- **阅读材料**:
= = = = =

【vLLM-模型特性适配】vllm-ascend开发之Rope适配
摘要:本文详细介绍了旋转位置编码(RoPE)的技术原理及其在VLLM框架中的实现。RoPE通过旋转矩阵为Transformer的查询和键向量注入位置信息,支持half和interleave两种计算模式。文章剖析了RoPE的核心计算逻辑,包括位置索引处理、向量拆分和旋转运算,并对比了不同实现方式。随后以Qwen3为例,展示了VLLM中RoPE的完整执行流程,包括初始化、缓存计算及多硬件后端适配机制。
作者:昇腾实战派
1. 背景及Rope结构介绍
RoPE(旋转位置编码)是一种用于Transformer模型的位置编码技术,其核心思想是通过旋转矩阵为查询(q)和键(k)向量注入绝对位置信息,从而在注意力计算中实现相对位置编码。
首先看一下常见的rope计算的逻辑:
-
根据position_id的值从cos_sin_cache中取出对应的cos,和sin。
-
将Q/K在最后一维根据rotary_dim进行拆分。有些模型因为rotary_dim=head_size,所以就不需要这一步,如Qwen2/3。
-
将Q_rot/K_rot在最后一维拆成两份,注意这里有两种模式:half和interleave。
- half也就是gpt_neox style,直接在最后一维对半切:
x.reshape(bs, 2, head_num*head_size//2).chunk(2, dim=-2); - interleave也就是gptj style,是在最后一维交叉取值:
x.reshape(bs, head_num*head_size//2, 2).chunk(2, dim=-1)
- half也就是gpt_neox style,直接在最后一维对半切:
-
以Q为例,这样我们就拿到了x1,x2,cos,sin,接下来就是rope的主要计算,不同模型在实现上有些差异:
# 实现1:
o1 = x1 * cos - x2 * sin
o2 = x2 * cos + x1 * sin
# half模式
q = torch.cat((o1, o2), dim=-1)
# interleave模式
q = torch.stack((o1, o2), dim=-1).flatten(-2)
# 实现2:
# 这一段可能在init中完成
cos = torch.cat((cos, cos), dim=-1)
sin = torch.cat((sin, sin), dim=-1)
def _rotate_neox(x: torch.Tensor) -> torch.Tensor:
x1 = x[..., :x.shape[-1] // 2]
x2 = x[..., x.shape[-1] // 2:]
return torch.cat((-x2, x1), dim=-1)
def _rotate_gptj(x: torch.Tensor) -> torch.Tensor:
x1 = x[..., ::2]
x2 = x[..., 1::2]
x = torch.stack((-x2, x1), dim=-1)
return x.flatten(-2)
# half模式
q = q * cos + _rotate_neox(q) * sin
# interleave模式
q = q * cos + _rotate_gptj(q) * sin
- 最后需要把Q_pass/K_pass和Q_rot/K_pass再拼回来。

2. vllm中Rope的实现
VLLM的模型统一通过vllm.model_executor.layers.rotary_embedding中的get_rope方法,根据传入的参数来选择具体的RotaryEmbedding类。接下来以v.010.0的Qwen3为例简要说明执行流程:
- 模型的Attention init中调用get_rope获取rope对象:
class Qwen3Attention(nn.Module):
def __init__(self, ...):
...

= = = = =

请把上面的阅读材料中从“def _rotate_gptj(x: torch.Tensor)”开始、一直到“- 最后需要把Q_pass/K_pass和Q_rot/K_pass再拼回来。”为止的这一段一字不差地抄下来。

- **数据摘录**:
= = = = =

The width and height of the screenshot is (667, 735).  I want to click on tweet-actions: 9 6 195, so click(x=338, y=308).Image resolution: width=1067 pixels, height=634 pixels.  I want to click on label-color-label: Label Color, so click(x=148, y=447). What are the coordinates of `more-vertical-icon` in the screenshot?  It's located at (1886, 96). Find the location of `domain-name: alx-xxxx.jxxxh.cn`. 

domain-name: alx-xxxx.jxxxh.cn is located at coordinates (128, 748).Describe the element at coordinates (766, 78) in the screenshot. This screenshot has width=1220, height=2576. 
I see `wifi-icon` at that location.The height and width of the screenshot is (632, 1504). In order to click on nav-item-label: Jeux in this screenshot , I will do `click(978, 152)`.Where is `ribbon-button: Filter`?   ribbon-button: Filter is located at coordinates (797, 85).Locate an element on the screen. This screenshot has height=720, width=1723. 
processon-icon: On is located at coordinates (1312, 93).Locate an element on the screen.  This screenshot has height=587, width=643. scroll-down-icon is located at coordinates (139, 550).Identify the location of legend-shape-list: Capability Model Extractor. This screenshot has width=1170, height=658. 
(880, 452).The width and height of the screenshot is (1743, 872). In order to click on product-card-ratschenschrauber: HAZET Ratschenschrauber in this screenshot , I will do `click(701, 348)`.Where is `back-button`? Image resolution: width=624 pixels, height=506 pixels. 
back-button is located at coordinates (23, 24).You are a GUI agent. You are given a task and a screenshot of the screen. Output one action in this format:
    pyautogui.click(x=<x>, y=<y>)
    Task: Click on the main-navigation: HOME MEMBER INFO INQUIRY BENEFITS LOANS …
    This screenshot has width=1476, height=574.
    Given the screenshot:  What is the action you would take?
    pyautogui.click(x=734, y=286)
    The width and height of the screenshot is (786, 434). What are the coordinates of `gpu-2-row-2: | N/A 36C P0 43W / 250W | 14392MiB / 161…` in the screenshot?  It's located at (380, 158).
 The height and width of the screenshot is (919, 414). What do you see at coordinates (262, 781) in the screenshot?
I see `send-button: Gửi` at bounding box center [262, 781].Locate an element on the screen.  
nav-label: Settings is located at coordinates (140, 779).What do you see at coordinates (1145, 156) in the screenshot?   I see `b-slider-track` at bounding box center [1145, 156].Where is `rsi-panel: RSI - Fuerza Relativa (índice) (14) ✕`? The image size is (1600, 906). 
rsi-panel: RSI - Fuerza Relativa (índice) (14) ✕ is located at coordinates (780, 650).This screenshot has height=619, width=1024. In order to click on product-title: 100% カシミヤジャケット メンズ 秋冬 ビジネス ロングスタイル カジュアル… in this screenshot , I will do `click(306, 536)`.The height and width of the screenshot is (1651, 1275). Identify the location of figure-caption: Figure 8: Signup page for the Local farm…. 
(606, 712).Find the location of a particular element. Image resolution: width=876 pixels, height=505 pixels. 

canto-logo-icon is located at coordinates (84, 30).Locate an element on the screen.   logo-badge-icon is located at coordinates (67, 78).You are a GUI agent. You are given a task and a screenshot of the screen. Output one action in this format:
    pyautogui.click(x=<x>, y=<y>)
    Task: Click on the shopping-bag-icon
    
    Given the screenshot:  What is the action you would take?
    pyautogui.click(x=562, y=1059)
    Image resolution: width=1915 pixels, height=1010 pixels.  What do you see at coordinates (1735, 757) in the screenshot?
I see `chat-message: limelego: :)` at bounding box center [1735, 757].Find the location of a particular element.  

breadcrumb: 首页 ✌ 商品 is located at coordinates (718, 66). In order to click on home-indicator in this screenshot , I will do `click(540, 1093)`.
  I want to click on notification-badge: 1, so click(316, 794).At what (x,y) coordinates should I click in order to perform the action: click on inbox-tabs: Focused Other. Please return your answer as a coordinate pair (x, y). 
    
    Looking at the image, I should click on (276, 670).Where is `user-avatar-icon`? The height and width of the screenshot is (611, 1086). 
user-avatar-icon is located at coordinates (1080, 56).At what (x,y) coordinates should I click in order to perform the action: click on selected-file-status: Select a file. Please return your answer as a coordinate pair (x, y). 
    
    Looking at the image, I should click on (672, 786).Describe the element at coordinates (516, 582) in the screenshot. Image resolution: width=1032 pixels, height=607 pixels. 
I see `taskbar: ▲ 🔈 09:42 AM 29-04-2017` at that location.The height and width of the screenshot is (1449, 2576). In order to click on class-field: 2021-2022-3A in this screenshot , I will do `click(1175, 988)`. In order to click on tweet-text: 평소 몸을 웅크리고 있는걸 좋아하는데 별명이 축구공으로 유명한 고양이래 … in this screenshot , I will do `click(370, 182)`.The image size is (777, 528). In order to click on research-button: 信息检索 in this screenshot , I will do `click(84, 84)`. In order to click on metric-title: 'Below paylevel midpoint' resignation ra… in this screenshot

= = = = =

- **本题答案**:
def _rotate_gptj(x: torch.Tensor) -> torch.Tensor:
x1 = x[..., ::2]
x2 = x[..., 1::2]
x = torch.stack((-x2, x1), dim=-1)
return x.flatten(-2)
# half模式
q = q * cos + _rotate_neox(q) * sin
# interleave模式
q = q * cos + _rotate_gptj(q) * sin
- 最后需要把Q_pass/K_pass和Q_rot/K_pass再拼回来。